The Stooges: The Apotheosis Of Every Parental Nightmare

THE BIGGEST TREND on the rock circuit this year is decadence.

Go to any concert, and you’ll be amazed at the sudden change in American youth, who are now as far from last year’s organic coveralls and bushy hanks of hair as they are from the madras shirts and slacks of 1963; teenagers of both sexes are piling on clots of make-up and swaddling themselves in flashily indeterminate glad rags. Boys with rouge and glitter on their eyelids, girls with the stark white faces and rinsed-out blonde hair of the Marilyn Monroe look they picked up from the drag queens in Andy Warhol movies – all of them seem to be a mite confused as if they’d just seen Cabaret and decided that whatever all that was, they wanted its trappings. But they’re working very hard at it nonetheless, and embracing as well a whole new set of pop idols consonant with this all-out sprint toward chic degeneracy: the actually rather tame showman Alice Cooper, David Bowie, the fey mime with a brilliant publicity machine, and rafts of kohl-eyed stragglers mincing in their wake. Somehow, though, it all comes off as synthetic and as ultimately emotionless as the audience’s gingerly experimentation with their own sexual identities. And every bit of it is missing that essential spark, that certain urgency that is at the root of all great rock-and-roll.

Shake hands, then, with Iggy and the Stooges, the latest and last word in shock-rock. You may find yourself repulsed by them, you may not be able to abide a single note of their music, but they are undeniably the sound and look of the future. The Stooges surpass their competition in this murky area of pop by taking all the elements that have made the Bowies and Coopers suddenly (and transitionally? Potent – glitter, sexual confusion, sub cultural shock, a sense of the garish and lurid – and adding to these a staggering dose of bone-scraping rock frenzy straight from the heart of adolescent darkness.

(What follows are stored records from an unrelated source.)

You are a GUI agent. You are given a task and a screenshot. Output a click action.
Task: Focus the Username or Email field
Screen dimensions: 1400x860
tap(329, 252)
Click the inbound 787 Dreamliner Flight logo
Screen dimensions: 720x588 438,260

Another reason the Stooges loom so large among nascent glitter rockers is that, like Lou Reed (who has influenced them greatly), they were shoving this sort of thing at the world and the rock audience long before either was ready for it; they were the originators. In 1968 the Stooges were putting on shows in which lead singer Iggy Pop would fling his scabbed body to the floor of the stage in a truly convincing display of the self-destructive impulse at its purest, whereupon he would proceed to perform fellatio on the microphone while his lead guitarist jabbed him brutally from behind with the neck of his instrument. It was crude, even disgusting, but the Stooges were innovators of a sort, and both Bowie and Cooper have freely looted Iggy’s stage act for gimmicks to beef up their own highly controlled but rather cold shows.

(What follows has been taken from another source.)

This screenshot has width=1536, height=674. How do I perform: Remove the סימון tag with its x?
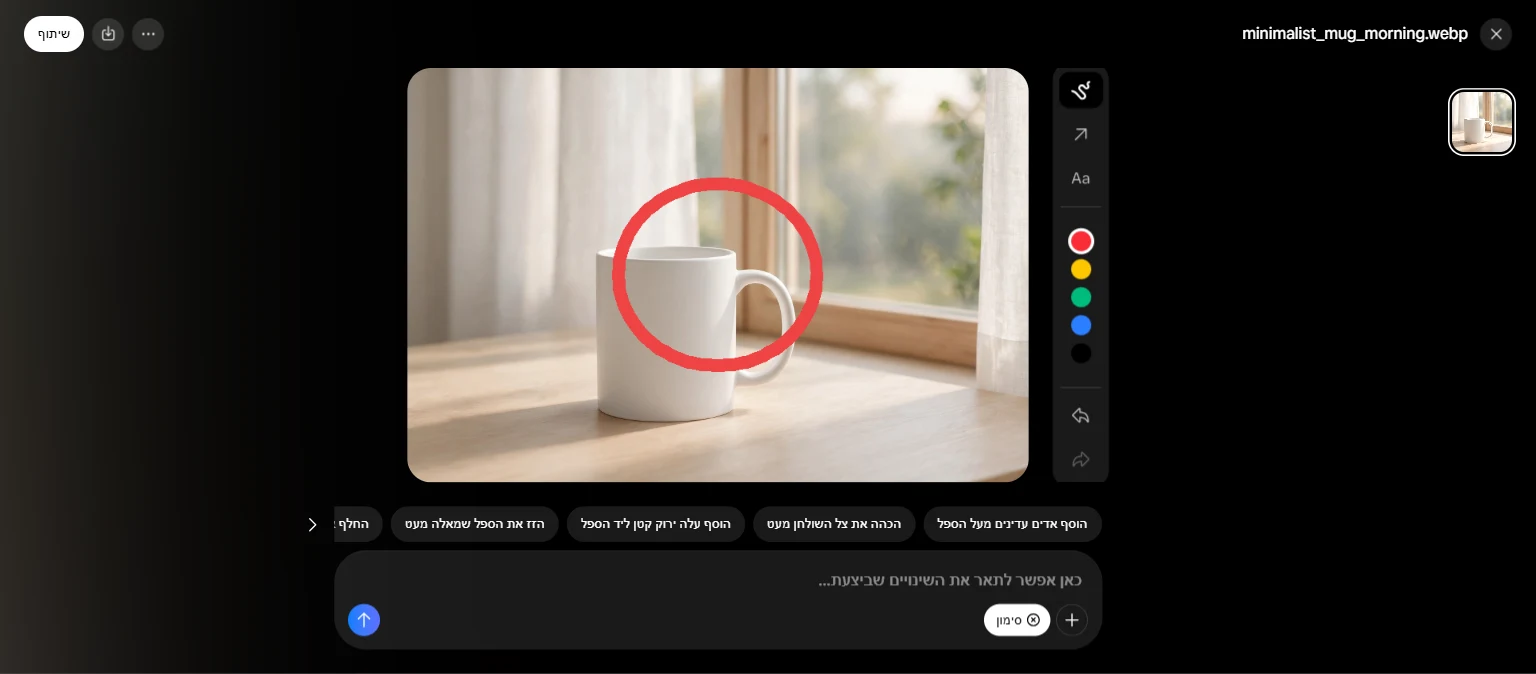[x=1034, y=620]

Iggy claimed that he taught everybody else in the band to play their instruments, and when their first album came out I believe they had all been playing for only about two years. It was, as was observed at the time, a reductio ad absurdum of rock-and-roll, but it was also music that was totally impossible to ignore and successful on its own aboriginal terms: hypnotic repetitions of a single thunderous chord at a volume that would reduce dogs to agony, over which Iggy would croon and bark and shriek improvised gut-level ditties about adolescent torments in a voice rather like some henbane mutant shade of Mick Jagger. They were songs about being lonely, shy, and awkward; they were fidgety, self-pitying rants about having No Fun; and, most of all, they were about sexual inadequacy and in-experience, with a strong accent on the ultimate confusion of the two. Identity-crisis music on a perhaps too-basic level, it was as extreme in its aggressive neurosis as everything else about the Stooges. If ever there was a band predicated upon extremism on all levels, this was it – they ended up wasted on drugs, dropped by their record company, their instruments repossessed.

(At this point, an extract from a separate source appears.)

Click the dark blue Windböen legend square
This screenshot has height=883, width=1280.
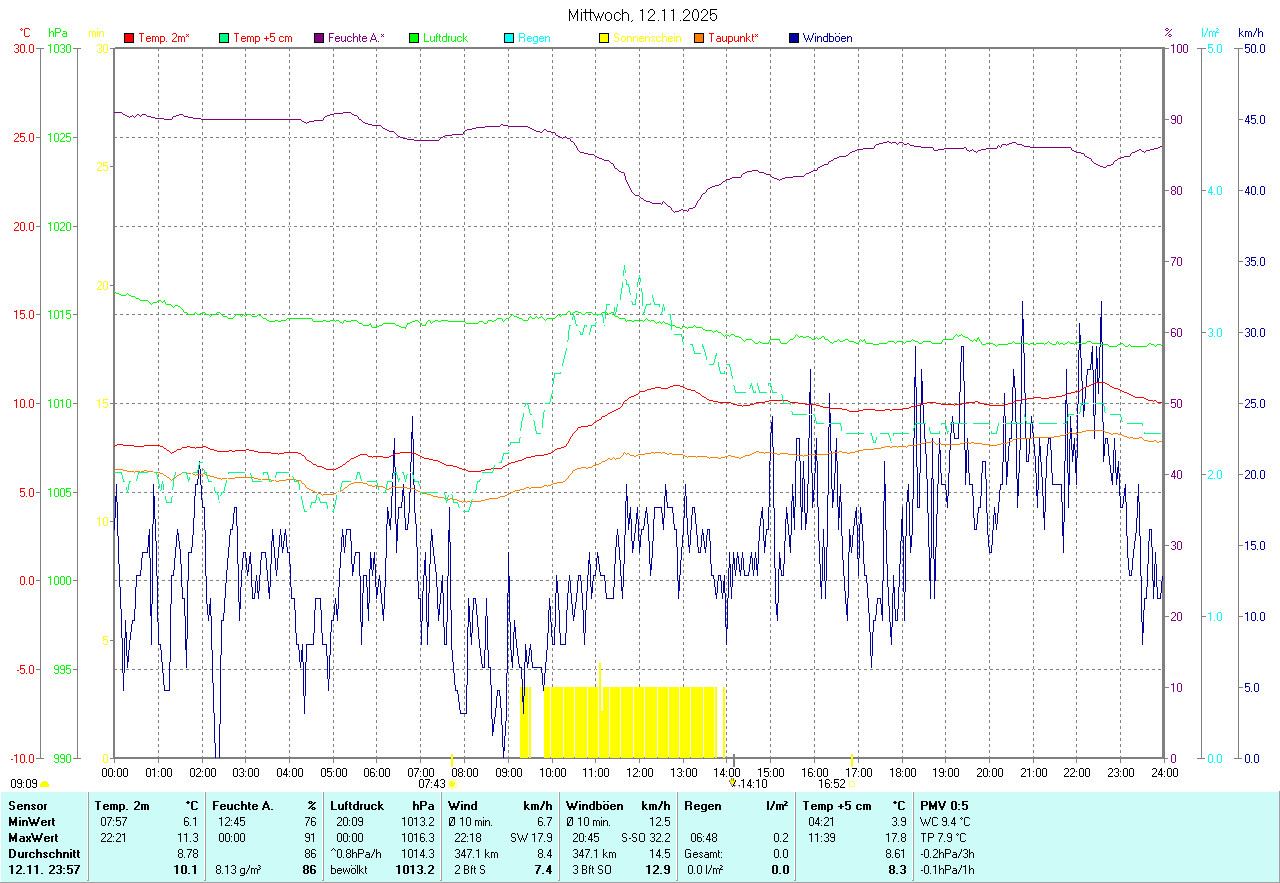tap(794, 38)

FOR better or worse, though, time has vindicated the Stooges, and 1973 will see them making a comeback of major proportions. They are possessed of a monomaniacal fury so genuine that it makes the posturings of Bowie and the cheery, beery Alice Cooper seem like something from a Ross Hunter production. Their new album is called Raw Power. And that’s exactly what it delivers. Raw Powermay be too much for many listeners to take. The by-now banal words “heavy metal” were invented for this group, because that’s all they’ve got, and they’re brutal with it: rampaging guitar lines hurtling out or colliding like opiated dervishes, steady, mindless, four-four android drumming, Iggy outdoing even his own previous excesses with a ragged tapestry of yowls, caws, growls, raspy rants, epithets, and imprecations. The song titles tell the story: ‘Search and Destroy’, ‘Death Trip’. The ferocious assertiveness of the lyrics is at once slightly absurd and indicative of a confused violently defensive stance that’s been a rock tradition from the beginning: “I’m the runaway son of the nuclear A-Bomb/I am the world’s forgotten boy….”

It’s the essential terror and pain of growing up, and nowhere in rock-and-roll has it been rendered more vividly – or more energetically – than by this bunch of acne-ridden social reprobates who seem to have made a career out of not growing out of their teenage traumas. Whether you laugh at them or accept their chaotic rumble on its own terms, they’re fascinating and authentic, the apotheosis of every parental nightmare.